**提示された本文**
##########

『茶台寿司』本来のシャリは甘めで濃いめの味付けだが、現在は、寿司ネタの味を生かすため、さっぱりした薄味のものも多い
シイタケ、タケノコ、大葉など野菜が中心。魚介は、地元でよく獲れる『ゼンゴアジ』を酢で締めたものがよく使われる
握ったシャリの上下をネタで挟む。シャリとネタが離れないように、ミツバで結ぶことも。皿にモザイク模様のように並べるお店も多い
平成7年に国宝となった『臼杵石仏』の入口に位置する、『石仏観光センター 郷膳うさ味』。石仏が観光地化する、ずっと前からこの場所で、臼杵の産物と味覚の店として営業している。『黄飯』、『きらすまめし』など、臼杵ならではの郷土料理を求めて、県外から訪れる観光客も多い。
「大分、特に臼杵は郷土料理が多いですね。しかも臼杵の郷土料理は歴史が古くて、どれも江戸時代から始まっています。『茶台寿司』もその一つで、おもてなしの料理。上下にネタが付いた握り寿司を茶台に見立てた、華やかな料理ですね。けれど、野菜が中心ですから、決して高級な料理ではありません。身近な材料を工夫して料理するというのは、臼杵ならではだと思いますね。江戸前の寿司が来る前は、臼杵の寿司はすべて『茶台寿司』だったんですよ。当時の人は、そうやって作らざるを得なかったのでしょうが、それが今は栄養があるとか、身体に良いと言われたりしています。すごいことですよね」。
4代目の宇佐美裕之さんは、そう語ってくださった。
奥様・友香さんに『茶台寿司』を作っていただいた。
今日使われている野菜は、シイタケ、トマト、ネギ、菜の花、フキ、タケノコ、スナップエンドウ、パプリカ。トマトやパプリカなどは、こちらのお店ならではだ。
「昔からの茶台寿司は、小アジを使ったりもするのですが、うちでは野菜に特化したものを作っています。臼杵は野菜が豊富で、有機野菜もたくさん収穫される町。生産者の方々が、こだわって作られている野菜はどれも美味しいので、新しい素材でも作っているんです。夏は、ミョウガやナスなども美味しいですし、野菜は色もきれいなので、考えるのも楽しいですね」。
野菜は生のままではなく、どれも丁寧に下ごしらえされている。トマトは湯引きし、皮をむいて出汁で煮浸し、ネギは味噌を塗って焼く、ナスは素揚げする。その他の野菜もそれぞれに煮付けて味をつけている。
「臼杵のシイタケは、『どんこ』と呼ばれる肉厚なもの。そのままだと食べにくいので、薄くスライスするといった工夫もしていますよ。噛み切るのが大変ですしね(笑)。

##########

**利用可能なデータ**

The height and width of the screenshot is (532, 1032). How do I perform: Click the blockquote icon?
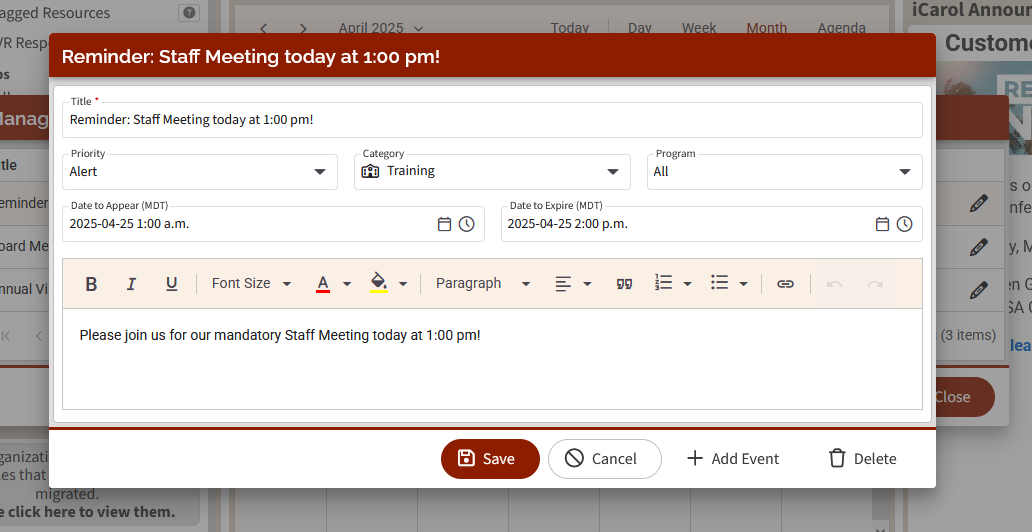tap(624, 284)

##########

**課題一覧**
[A] 本文によると、『臼杵石仏』が国宝になったのは何年ですか？
[B] 本文から、「今日使われている野菜は、シイ」を含む語句で始まり「切るのが大変ですしね(笑)。」で終わる箇所を、一字一句違えずに書き出してください。

**解答一覧**
[A] 平成7年です。

[B]
今日使われている野菜は、シイタケ、トマト、ネギ、菜の花、フキ、タケノコ、スナップエンドウ、パプリカ。トマトやパプリカなどは、こちらのお店ならではだ。
「昔からの茶台寿司は、小アジを使ったりもするのですが、うちでは野菜に特化したものを作っています。臼杵は野菜が豊富で、有機野菜もたくさん収穫される町。生産者の方々が、こだわって作られている野菜はどれも美味しいので、新しい素材でも作っているんです。夏は、ミョウガやナスなども美味しいですし、野菜は色もきれいなので、考えるのも楽しいですね」。
野菜は生のままではなく、どれも丁寧に下ごしらえされている。トマトは湯引きし、皮をむいて出汁で煮浸し、ネギは味噌を塗って焼く、ナスは素揚げする。その他の野菜もそれぞれに煮付けて味をつけている。
「臼杵のシイタケは、『どんこ』と呼ばれる肉厚なもの。そのままだと食べにくいので、薄くスライスするといった工夫もしていますよ。噛み切るのが大変ですしね(笑)。